Second, strictly speaking, our findings pertain directly to the sex addiction symptoms encompassed by the BYSAS and not necessarily to sex addiction symptoms universally. Despite this, there are reasons to suspect that such a possibility cannot be ruled out. The BYSAS items draw from the components model of addiction [10, 13], designed to capture core addiction symptoms (salience/preoccupation, mood modification, tolerance, withdrawal symptoms, conflict, and relapse). Thus, it can be speculated that the findings in this present study could be relevant to other measures of sex addiction and potentially addiction in general. Specifically, the integration of our study’s findings with the recent developments in the classification of PSB, particularly with the acknowledgment of CSBD in the ICD-11, highlights the evolving understanding of sexual behavior disorders. Our findings, affirming the longitudinal measurement invariance of the BYSAS, not only support its reliability and validity over time but also reinforce the scale’s utility in both clinical and research settings amidst changing diagnostic landscapes. This robustness and adaptability of the BYSAS are essential for ongoing and future research into the nature, assessment, and treatment of sex addiction, providing a consistent and reliable tool against the backdrop of evolving clinical definitions and criteria. In light of these developments, our study contributes to the broader discourse on PSB, offering empirical evidence that supports the nuanced understanding and classification of these behaviors.

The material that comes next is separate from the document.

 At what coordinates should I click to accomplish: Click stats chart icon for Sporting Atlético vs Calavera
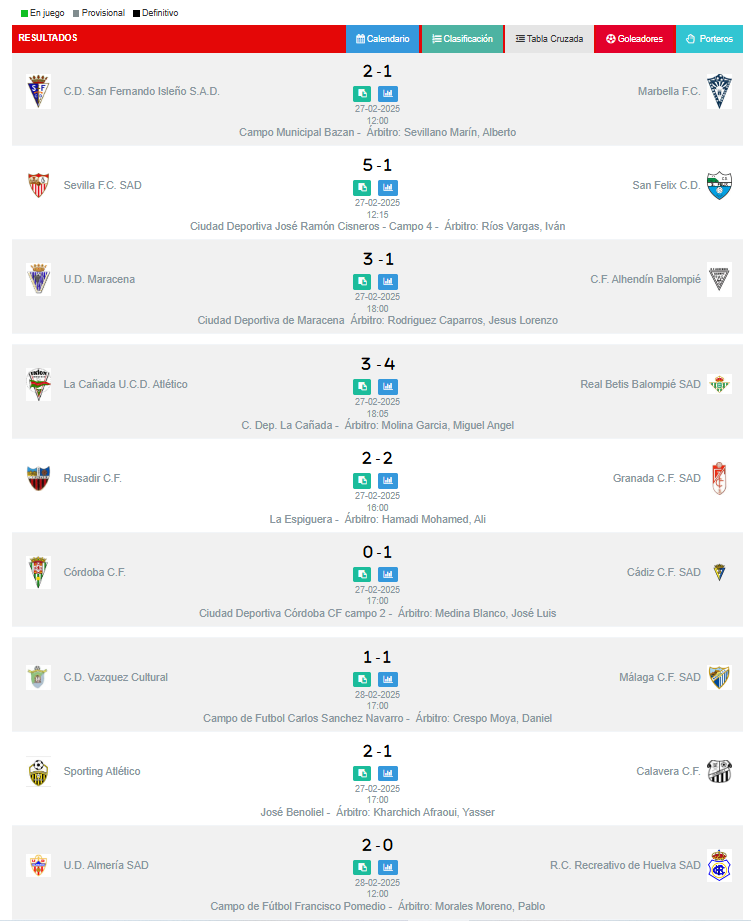coord(388,773)
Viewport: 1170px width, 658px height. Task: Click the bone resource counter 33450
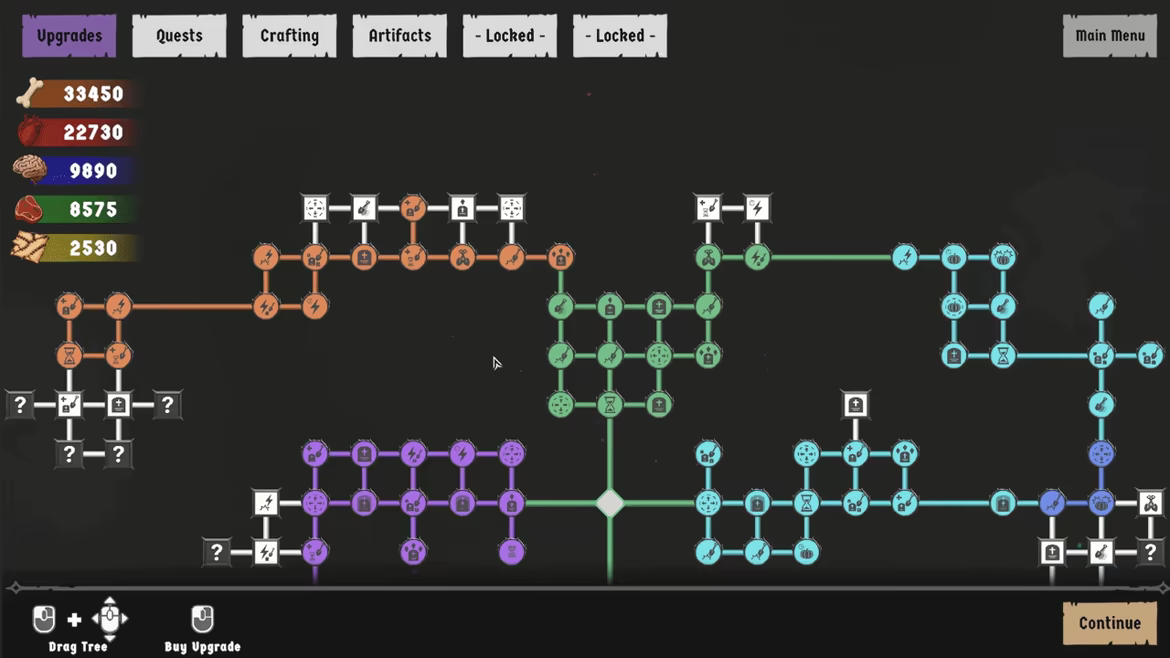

Third, our initial evaluation of the BYSAS one-factor model revealed some local misspecification, particularly with problems for item 6 across all three time-points. This item also showed high skewness and kurtosis values at all time points. Consequently, it can be speculated that it would be prudent for future studies to consider some revisions for the BYSAS, focusing particularly on item 6.

Limitations

Although the current study has delivered original and valuable insights regarding the longitudinal measurement and structural invariance of the BYSAS symptom ratings across time, the findings and interpretations need to be considered with several limitations in mind. First, sex addiction ratings are influenced by age, gender, marital status, and education level [1]. Not controlling for these variables in the present study may have confounded findings. Second, the non-random selection of participants from the general community introduces additional confounding factors, limiting the generalizability of our findings, especially concerning individuals with clinically significant levels of sex addiction. Thirdly, reliance on self-rating questionnaires, such as the BYSAS, may have influenced the ratings and introduced common method variance, impacting the validity of our results. Fourthly, our findings have been obtained from a single study, and therefore replication is essential to validate the present findings. Fifth, while we establish sufficient power for the study, a larger sample size might yield different results. Additionally, a notable limitation related to item 6, as highlighted in the item response theory study by Zarate et al. [18], underscores its low reliability across the trait spectrum, coupled with low discrimination ability and high latent trait levels needed for endorsement. Given these limitations, future research should address these concerns to advance our understanding of longitudinal measurement and structural invariance in the context of sex addiction.

Conclusions

In summary, the key finding in this present study is that BYSAS scores, assessed at different time intervals, are not confounded by biases related to scaling and measurement issues. Consequently, it can be reliably used to monitor developmental changes in sex addiction symptoms and assess the impacts of clinical treatment over time. Despite the limitations mentioned, the novelty of this study lies in being the first to investigate the longitudinal measurement invariance of self-ratings for BYSAS symptoms. This contribution holds significant promise for both theoretical advancements and practical implications in the field of sex addiction. We recommend that clinicians and researchers consider the findings and interpretations from this present study when integrating information on sex addiction symptoms obtained longitudinally across time.